Nos Estados Unidos, existem 574 tribos reconhecidas pelo governo federal, e devido a preocupações sobre exploração comercial, a maioria de seus membros evita a pesquisa biomédica.Mas em 2019, os NIH realizaram uma consulta tribal com o Congresso Nacional de Ameríndios a fim de ajudar os líderes a entender quando, durante um processo de pesquisa, eles poderiam negociar os termos e condições de propriedade intelectual. Os NIH também se comprometeram a esclarecer os procedimentos de pesquisa biomédica com o intuito de ajudar as tribos a se beneficiarem das próprias descobertas do NIH.

Colaboração

Apesar de algumas violações da pesquisa médica contra os ameríndios, há mais de 50 anos, membros de tribos ajudam a fazer descobertas participando de estudos sobre epidemiologia, prevenção e tratamento de doenças infecciosas, segundo os NIH. Esses estudos resultaram em medidas para prevenir a morbidade e a mortalidade (especialmente entre crianças) causadas por muitas doenças.

Em um exemplo dos anos 1980, um pediatra da Índia conduziu uma pesquisa com a tribo apache da Montanha Branca que mostrou que tratamentos de reidratação oral evitavam mortes relacionadas à diarreia em crianças, segundo a revista Hopkins Bloomberg Public Health. A pesquisa histórica e estudos subsequentes levaram à criação do Pedialyte, tratamento popular para a diarreia.

Mais recentemente, cientistas desenvolveram as três vacinas dos EUA contra a Covid-19 com a participação de comunidades indígenas em ensaios clínicos, disse Wilson. Visando ajudar a acabar com a pandemia, os EUA estão doando milhões de doses dessas vacinas a outros países.

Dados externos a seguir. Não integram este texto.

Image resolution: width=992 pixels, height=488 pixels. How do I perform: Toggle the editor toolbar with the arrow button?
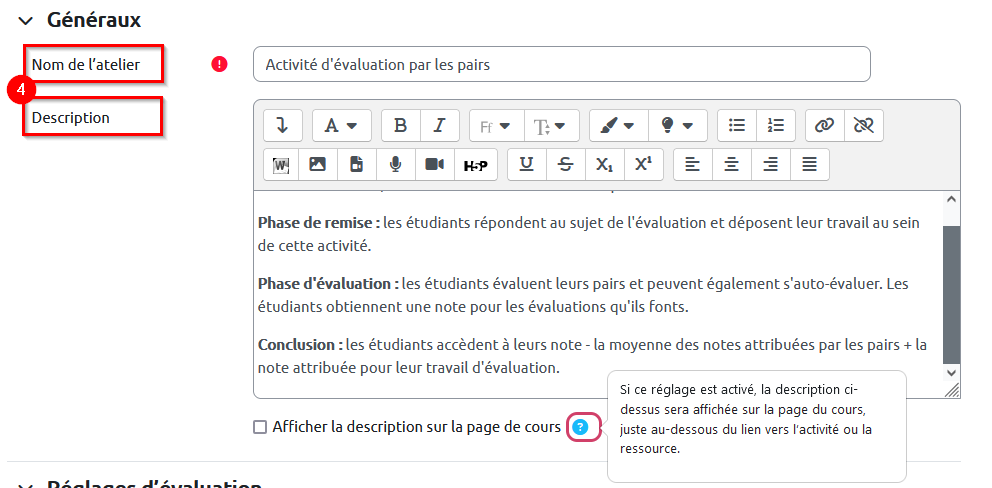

Os NIH também realizaram uma palestra sobre a interconexão de cultura e ciência visando ajudar a medicina tradicional e a ciência ocidental a encontrar novas descobertas na área da saúde.

“Os ameríndios têm usado práticas de cura ou formas de cura tradicionais, há séculos”, disse Wilson. “E é importante reconhecê-las, mas também complementar esses ensinamentos e conhecimentos com algumas das ciências e práticas ocidentais de modo que essas duas coisas possam entrar em sinergia.”